Japońskie decyzje o obniżeniu stopy procentowej praktycznie do zera i wpompowaniu kolejnych 60 mld USD w podtrzymywanie gospodarki w opinii wielu ekonomistów zapowiadają wzrost inflacji. Kurs dolara wobec euro spadł wczoraj o 0,8 proc. i jest najniższy od ponad pół roku. Obie te informacje spowodowały wzmożone zakupy złota, bo w ten sposób inwestorzy szukali ochrony wartości swoich pieniędzy.

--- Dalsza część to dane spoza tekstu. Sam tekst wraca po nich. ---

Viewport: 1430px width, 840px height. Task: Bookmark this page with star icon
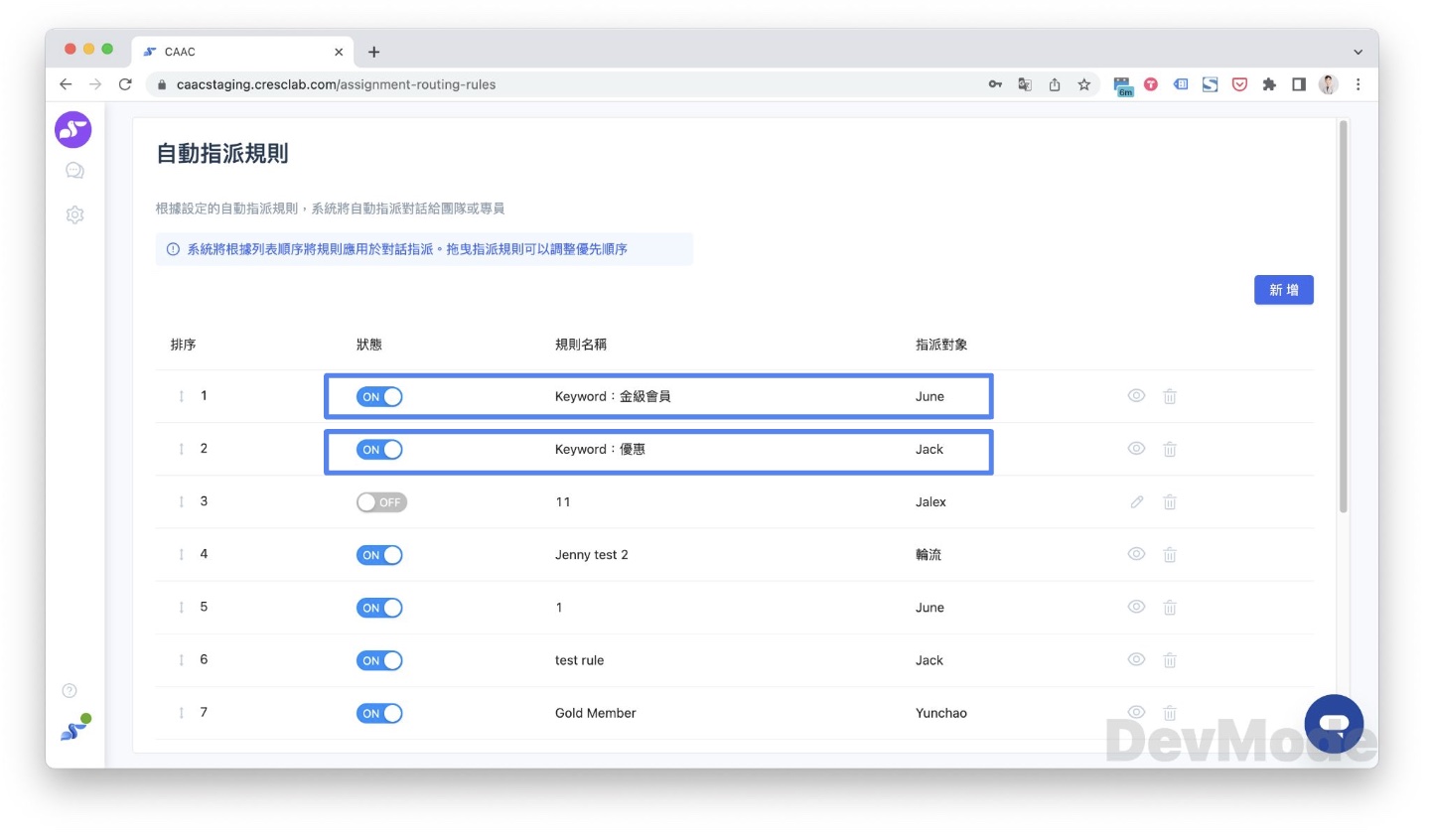pyautogui.click(x=1084, y=84)
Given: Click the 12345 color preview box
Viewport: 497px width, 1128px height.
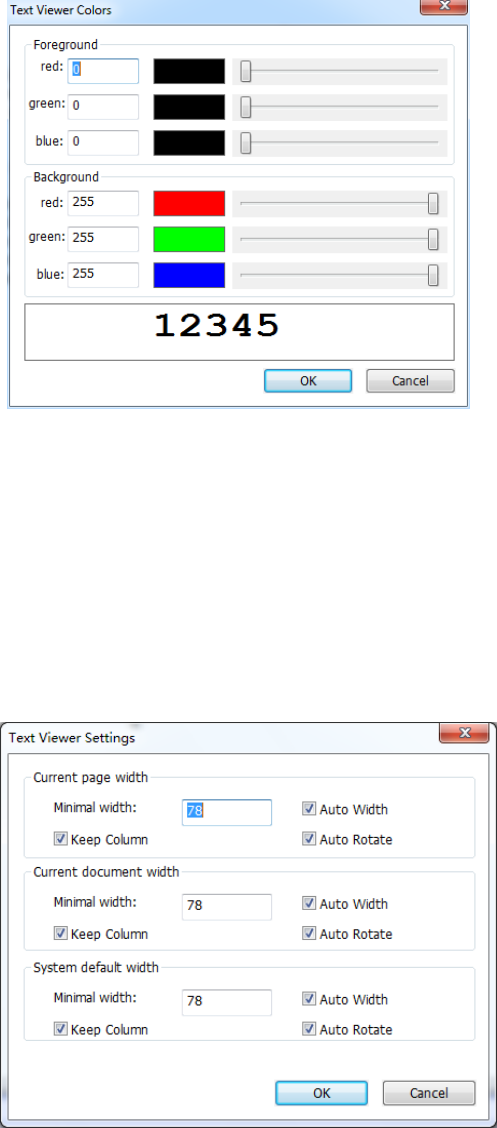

W rezultacie na nowojorskim rynku Comex cena grudniowych kontraktów terminowych na złoto wzrosła o 1 proc., do 1329,6 USD za uncję, a na popołudniowym fixingu w Londynie uncja kosztowała 1330,50 USD. Od początku roku złoto zdrożało o 21 proc. i wszystko wskazuje na to, że będzie to już dziesiąty z rzędu rok zwyżki jego ceny. Byłby to zatem najdłuższy wzrostowy okres od co najmniej 1920 r.
Cena złota może osiągnąć 1500 USD do końca roku, a 2500 USD za uncję trzeba będzie płacić za rok i kilka miesięcy – powiedział Peter Hambro, prezes spółki Petropawlowsk, trzeciego w Rosji producenta złota.